Nataniel Ruiz

I am a first year PhD candidate at Boston University in the Image & Video Computing group advised by Prof. Stan Sclaroff. I am interested in computer vision, machine learning, statistics and representation learning.

In 2018 I was a Spring/Summer intern at the NEC-Labs Media Analytics Department, where I worked with Dr. Manmohan Chandraker and Dr. Samuel Schulter. I graduated from Georgia Tech in Fall 2017 with a M.Sc. in Computer Science specializing in Machine Learning, advised by Prof. James Rehg at the Center for Behavioral Imaging.

Previously, I obtained my B.Sc. and M.Sc. in Data Science from Ecole Polytechnique. I also worked as an intern at MIT CSAIL with Dr. Kalyan Veeramachaneni and Dr. Lalana Kagal.

nruiz9 [at]  |  Resume  |  Google Scholar  |  GitHub  |  LinkedIn


I explored several topics in computer vision including face and gesture analysis, scene understanding, first person vision, instructional video understanding and mobile computer vision. During my internship at NEC Labs I worked on topics related to self-driving car perception, visual data simulation and reinforcement learning.

Learning To Simulate
N. Ruiz, S. Schulter, M. Chandraker
In submission to the International Conference on Learning Representations (ICLR), 2019

We propose an algorithm that automatically learns parameters of a simulation engine to generate training data for a machine learning model in order to maximize performance. We present experiments on a toy example, an object counting vision task and on semantic segmentation for traffic scenes both on simulated and real evaluation data.

Connecting Gaze, Scene, and Attention: Generalized Attention Estimation via Joint Modeling of Gaze and Scene Saliency
E. Chong, N. Ruiz, R. Wang, Y. Zhang, A. Rozga, J.M. Rehg
European Conference on Computer Vision (ECCV), 2018

We train a multi-task network to predict gaze direction and visual attention heatmaps on images.

Fine-Grained Head Pose Estimation Without Keypoints
N. Ruiz, E. Chong, J.M. Rehg
Computer Vision and Pattern Recognition Workshop (CVPRW), 2018
code  /  video demo  /  bibtex

By using a deep network trained with a binned pose classification loss and a pose regression loss on a large dataset we obtain state-of-the-art head pose estimation results which generalize to different domains.

Learning to Localize and Align Fine­-Grained Actions to Sparse Instructions
M. Hahn, N. Ruiz, J.B. Alayrac, I. Laptev, J.M. Rehg
In submission to the Winter Conference on Applications of Computer Vision (WACV), 2019

We present a framework which, given an instructional video, can localize atomic action segments and align them to the appropriate instructional step using object recognition and natural language.

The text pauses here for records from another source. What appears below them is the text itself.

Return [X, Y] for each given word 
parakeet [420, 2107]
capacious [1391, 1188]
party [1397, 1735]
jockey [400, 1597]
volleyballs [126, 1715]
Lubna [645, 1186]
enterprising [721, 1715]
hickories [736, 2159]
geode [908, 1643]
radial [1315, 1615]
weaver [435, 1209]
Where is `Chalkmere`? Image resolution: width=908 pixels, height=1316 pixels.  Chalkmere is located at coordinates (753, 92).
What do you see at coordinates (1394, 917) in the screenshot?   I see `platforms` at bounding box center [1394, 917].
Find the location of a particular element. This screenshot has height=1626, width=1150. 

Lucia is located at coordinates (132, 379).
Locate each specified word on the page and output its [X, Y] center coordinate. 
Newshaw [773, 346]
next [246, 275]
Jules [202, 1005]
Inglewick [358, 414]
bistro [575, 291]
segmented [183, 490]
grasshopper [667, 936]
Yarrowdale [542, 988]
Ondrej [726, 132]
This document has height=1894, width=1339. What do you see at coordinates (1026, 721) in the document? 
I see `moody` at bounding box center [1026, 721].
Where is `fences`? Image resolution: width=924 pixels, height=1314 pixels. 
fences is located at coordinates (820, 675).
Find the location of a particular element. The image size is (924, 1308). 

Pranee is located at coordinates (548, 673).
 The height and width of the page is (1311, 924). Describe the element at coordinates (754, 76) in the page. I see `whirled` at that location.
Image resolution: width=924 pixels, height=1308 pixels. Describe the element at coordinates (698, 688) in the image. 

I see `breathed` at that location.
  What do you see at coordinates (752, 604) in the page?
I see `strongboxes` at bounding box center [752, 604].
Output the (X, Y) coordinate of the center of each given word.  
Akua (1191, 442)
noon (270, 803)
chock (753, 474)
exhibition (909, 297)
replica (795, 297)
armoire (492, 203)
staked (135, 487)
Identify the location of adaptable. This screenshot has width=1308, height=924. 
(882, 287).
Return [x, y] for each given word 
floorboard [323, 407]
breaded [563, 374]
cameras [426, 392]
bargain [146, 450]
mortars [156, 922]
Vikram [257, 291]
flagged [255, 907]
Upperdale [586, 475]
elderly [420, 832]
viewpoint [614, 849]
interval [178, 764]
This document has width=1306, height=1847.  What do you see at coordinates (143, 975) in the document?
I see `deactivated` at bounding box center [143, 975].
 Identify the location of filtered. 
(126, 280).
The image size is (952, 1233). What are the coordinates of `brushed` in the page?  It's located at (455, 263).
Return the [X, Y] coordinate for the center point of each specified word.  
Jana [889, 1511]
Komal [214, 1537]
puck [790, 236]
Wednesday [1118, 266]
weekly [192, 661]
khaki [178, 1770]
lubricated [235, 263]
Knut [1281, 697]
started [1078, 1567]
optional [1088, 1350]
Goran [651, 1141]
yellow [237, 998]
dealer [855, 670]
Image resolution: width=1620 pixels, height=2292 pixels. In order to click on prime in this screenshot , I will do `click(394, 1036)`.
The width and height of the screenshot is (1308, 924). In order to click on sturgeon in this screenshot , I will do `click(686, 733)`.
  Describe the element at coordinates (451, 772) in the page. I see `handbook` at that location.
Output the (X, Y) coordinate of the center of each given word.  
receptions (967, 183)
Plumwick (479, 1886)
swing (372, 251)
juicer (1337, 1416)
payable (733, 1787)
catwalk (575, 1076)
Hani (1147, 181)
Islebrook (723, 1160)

Detecting Gaze Towards Eyes in Natural Social Interactions and Its Use in Child Assessment
E. Chong, K. Chanda, Z. Ye, A. Southerland, N. Ruiz, R.M. Jones, A. Rozga, J.M. Rehg
UbiComp and Proceedings of the ACM on Interactive, Mobile, Wearable and Ubiquitous Technologies (IMWUT), 2017

We introduce the Pose-Implicit CNN, a novel deep learning architecture that predicts eye contact while implicitly estimating the head pose. The model is trained on a dataset comprising 22 hours of 156 play session videos from over 100 children, half of whom are diagnosed with Autism Spectrum Disorder.

Dockerface: an Easy to Install and Use Faster R-CNN Face Detector in a Docker Container
N. Ruiz, J.M. Rehg
arXiv Preprint, 2017
code  /  bibtex

In order to help the wider scientific community, we release a pre-trained deep learning face detector which is easy to download and use on images and video.


N. Ruiz
video demo  /  app apk

Real-time object detection on Android using the YOLO network with TensorFlow.